Task details >> Update the records below so that "coordinate pair" reads "coordinate tuple" in every place, and change nothing else.

(Items from a data source)
▬▬▬▬▬▬▬▬▬▬

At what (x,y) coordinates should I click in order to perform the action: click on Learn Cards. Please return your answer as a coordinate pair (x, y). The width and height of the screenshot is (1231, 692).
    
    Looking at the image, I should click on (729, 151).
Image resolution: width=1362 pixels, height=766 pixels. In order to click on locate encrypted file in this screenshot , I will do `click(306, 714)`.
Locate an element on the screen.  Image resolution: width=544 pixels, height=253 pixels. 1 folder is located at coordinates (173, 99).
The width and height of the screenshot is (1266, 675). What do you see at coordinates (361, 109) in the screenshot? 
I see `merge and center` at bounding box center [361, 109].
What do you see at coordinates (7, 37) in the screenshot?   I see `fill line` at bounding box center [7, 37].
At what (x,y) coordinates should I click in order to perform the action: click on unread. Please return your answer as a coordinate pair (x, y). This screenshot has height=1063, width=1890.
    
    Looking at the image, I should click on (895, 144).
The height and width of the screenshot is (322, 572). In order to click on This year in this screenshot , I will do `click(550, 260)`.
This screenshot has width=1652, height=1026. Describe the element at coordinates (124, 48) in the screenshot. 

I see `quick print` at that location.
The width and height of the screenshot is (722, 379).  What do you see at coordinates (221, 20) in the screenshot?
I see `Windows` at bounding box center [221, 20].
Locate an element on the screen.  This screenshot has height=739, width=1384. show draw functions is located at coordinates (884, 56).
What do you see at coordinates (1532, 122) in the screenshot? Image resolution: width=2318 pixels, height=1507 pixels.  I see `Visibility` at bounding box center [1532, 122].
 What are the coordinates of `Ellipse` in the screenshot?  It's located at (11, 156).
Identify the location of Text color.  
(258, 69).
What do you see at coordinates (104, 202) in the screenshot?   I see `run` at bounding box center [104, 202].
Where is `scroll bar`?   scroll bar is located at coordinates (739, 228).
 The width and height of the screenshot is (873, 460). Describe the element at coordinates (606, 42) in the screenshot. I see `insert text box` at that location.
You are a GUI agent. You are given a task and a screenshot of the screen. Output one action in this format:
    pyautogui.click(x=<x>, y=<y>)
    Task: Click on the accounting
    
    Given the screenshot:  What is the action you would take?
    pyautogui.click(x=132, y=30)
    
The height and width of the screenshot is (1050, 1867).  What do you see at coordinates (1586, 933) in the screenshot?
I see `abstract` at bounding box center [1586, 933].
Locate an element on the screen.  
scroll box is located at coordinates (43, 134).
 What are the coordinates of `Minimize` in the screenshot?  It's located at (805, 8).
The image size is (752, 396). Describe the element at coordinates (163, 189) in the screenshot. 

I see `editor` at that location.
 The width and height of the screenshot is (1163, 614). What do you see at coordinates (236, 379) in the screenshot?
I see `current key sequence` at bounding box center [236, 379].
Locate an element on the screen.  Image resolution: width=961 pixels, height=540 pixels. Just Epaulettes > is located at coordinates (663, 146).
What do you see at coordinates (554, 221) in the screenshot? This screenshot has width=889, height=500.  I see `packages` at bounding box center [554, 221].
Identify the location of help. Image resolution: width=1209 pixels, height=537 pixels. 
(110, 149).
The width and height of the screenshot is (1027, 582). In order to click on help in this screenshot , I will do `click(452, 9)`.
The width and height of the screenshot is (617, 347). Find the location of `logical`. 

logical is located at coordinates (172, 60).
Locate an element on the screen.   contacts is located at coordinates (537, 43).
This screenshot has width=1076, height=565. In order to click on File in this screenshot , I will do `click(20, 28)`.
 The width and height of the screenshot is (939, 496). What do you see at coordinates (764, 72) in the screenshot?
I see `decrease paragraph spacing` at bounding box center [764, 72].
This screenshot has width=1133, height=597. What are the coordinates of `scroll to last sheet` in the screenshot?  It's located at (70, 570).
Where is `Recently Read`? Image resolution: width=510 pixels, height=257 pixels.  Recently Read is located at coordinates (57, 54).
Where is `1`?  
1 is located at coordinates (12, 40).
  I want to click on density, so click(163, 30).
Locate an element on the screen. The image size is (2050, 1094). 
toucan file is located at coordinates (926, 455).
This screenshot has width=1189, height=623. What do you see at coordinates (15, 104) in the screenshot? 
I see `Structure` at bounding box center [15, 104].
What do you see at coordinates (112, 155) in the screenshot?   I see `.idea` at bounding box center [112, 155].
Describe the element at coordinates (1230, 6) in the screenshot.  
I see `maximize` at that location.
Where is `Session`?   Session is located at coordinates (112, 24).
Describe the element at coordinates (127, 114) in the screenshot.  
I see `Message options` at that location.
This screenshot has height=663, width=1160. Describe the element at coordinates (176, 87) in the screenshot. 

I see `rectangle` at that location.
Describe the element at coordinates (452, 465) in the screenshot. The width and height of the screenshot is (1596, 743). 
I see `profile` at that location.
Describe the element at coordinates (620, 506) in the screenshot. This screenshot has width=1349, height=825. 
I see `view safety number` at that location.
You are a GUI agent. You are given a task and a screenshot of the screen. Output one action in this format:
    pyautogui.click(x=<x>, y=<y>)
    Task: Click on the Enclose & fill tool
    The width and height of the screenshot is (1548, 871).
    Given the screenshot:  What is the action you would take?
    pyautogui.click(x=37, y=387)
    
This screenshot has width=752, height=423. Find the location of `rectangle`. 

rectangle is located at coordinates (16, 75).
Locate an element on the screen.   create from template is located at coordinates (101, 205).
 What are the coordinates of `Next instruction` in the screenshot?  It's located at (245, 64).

▬▬▬▬▬▬▬▬▬▬

Response to the exercise >>
At what (x,y) coordinates should I click in order to perform the action: click on Learn Cards. Please return your answer as a coordinate tuple (x, y). The width and height of the screenshot is (1231, 692).
    
    Looking at the image, I should click on (729, 151).
Image resolution: width=1362 pixels, height=766 pixels. In order to click on locate encrypted file in this screenshot , I will do `click(306, 714)`.
Locate an element on the screen.  Image resolution: width=544 pixels, height=253 pixels. 1 folder is located at coordinates (173, 99).
The width and height of the screenshot is (1266, 675). What do you see at coordinates (361, 109) in the screenshot? 
I see `merge and center` at bounding box center [361, 109].
What do you see at coordinates (7, 37) in the screenshot?   I see `fill line` at bounding box center [7, 37].
At what (x,y) coordinates should I click in order to perform the action: click on unread. Please return your answer as a coordinate tuple (x, y). This screenshot has height=1063, width=1890.
    
    Looking at the image, I should click on (895, 144).
The height and width of the screenshot is (322, 572). In order to click on This year in this screenshot , I will do `click(550, 260)`.
This screenshot has width=1652, height=1026. Describe the element at coordinates (124, 48) in the screenshot. 

I see `quick print` at that location.
The width and height of the screenshot is (722, 379).  What do you see at coordinates (221, 20) in the screenshot?
I see `Windows` at bounding box center [221, 20].
Locate an element on the screen.  This screenshot has height=739, width=1384. show draw functions is located at coordinates (884, 56).
What do you see at coordinates (1532, 122) in the screenshot? Image resolution: width=2318 pixels, height=1507 pixels.  I see `Visibility` at bounding box center [1532, 122].
 What are the coordinates of `Ellipse` in the screenshot?  It's located at (11, 156).
Identify the location of Text color.  
(258, 69).
What do you see at coordinates (104, 202) in the screenshot?   I see `run` at bounding box center [104, 202].
Where is `scroll bar`?   scroll bar is located at coordinates (739, 228).
 The width and height of the screenshot is (873, 460). Describe the element at coordinates (606, 42) in the screenshot. I see `insert text box` at that location.
You are a GUI agent. You are given a task and a screenshot of the screen. Output one action in this format:
    pyautogui.click(x=<x>, y=<y>)
    Task: Click on the accounting
    
    Given the screenshot:  What is the action you would take?
    pyautogui.click(x=132, y=30)
    
The height and width of the screenshot is (1050, 1867).  What do you see at coordinates (1586, 933) in the screenshot?
I see `abstract` at bounding box center [1586, 933].
Locate an element on the screen.  
scroll box is located at coordinates (43, 134).
 What are the coordinates of `Minimize` in the screenshot?  It's located at (805, 8).
The image size is (752, 396). Describe the element at coordinates (163, 189) in the screenshot. 

I see `editor` at that location.
 The width and height of the screenshot is (1163, 614). What do you see at coordinates (236, 379) in the screenshot?
I see `current key sequence` at bounding box center [236, 379].
Locate an element on the screen.  Image resolution: width=961 pixels, height=540 pixels. Just Epaulettes > is located at coordinates (663, 146).
What do you see at coordinates (554, 221) in the screenshot? This screenshot has width=889, height=500.  I see `packages` at bounding box center [554, 221].
Identify the location of help. Image resolution: width=1209 pixels, height=537 pixels. 
(110, 149).
The width and height of the screenshot is (1027, 582). In order to click on help in this screenshot , I will do `click(452, 9)`.
The width and height of the screenshot is (617, 347). Find the location of `logical`. 

logical is located at coordinates (172, 60).
Locate an element on the screen.   contacts is located at coordinates (537, 43).
This screenshot has width=1076, height=565. In order to click on File in this screenshot , I will do `click(20, 28)`.
 The width and height of the screenshot is (939, 496). What do you see at coordinates (764, 72) in the screenshot?
I see `decrease paragraph spacing` at bounding box center [764, 72].
This screenshot has width=1133, height=597. What are the coordinates of `scroll to last sheet` in the screenshot?  It's located at (70, 570).
Where is `Recently Read`? Image resolution: width=510 pixels, height=257 pixels.  Recently Read is located at coordinates (57, 54).
Where is `1`?  
1 is located at coordinates (12, 40).
  I want to click on density, so click(163, 30).
Locate an element on the screen. The image size is (2050, 1094). 
toucan file is located at coordinates (926, 455).
This screenshot has width=1189, height=623. What do you see at coordinates (15, 104) in the screenshot? 
I see `Structure` at bounding box center [15, 104].
What do you see at coordinates (112, 155) in the screenshot?   I see `.idea` at bounding box center [112, 155].
Describe the element at coordinates (1230, 6) in the screenshot.  
I see `maximize` at that location.
Where is `Session`?   Session is located at coordinates (112, 24).
Describe the element at coordinates (127, 114) in the screenshot.  
I see `Message options` at that location.
This screenshot has height=663, width=1160. Describe the element at coordinates (176, 87) in the screenshot. 

I see `rectangle` at that location.
Describe the element at coordinates (452, 465) in the screenshot. The width and height of the screenshot is (1596, 743). 
I see `profile` at that location.
Describe the element at coordinates (620, 506) in the screenshot. This screenshot has width=1349, height=825. 
I see `view safety number` at that location.
You are a GUI agent. You are given a task and a screenshot of the screen. Output one action in this format:
    pyautogui.click(x=<x>, y=<y>)
    Task: Click on the Enclose & fill tool
    The width and height of the screenshot is (1548, 871).
    Given the screenshot:  What is the action you would take?
    pyautogui.click(x=37, y=387)
    
This screenshot has width=752, height=423. Find the location of `rectangle`. 

rectangle is located at coordinates (16, 75).
Locate an element on the screen.   create from template is located at coordinates (101, 205).
 What are the coordinates of `Next instruction` in the screenshot?  It's located at (245, 64).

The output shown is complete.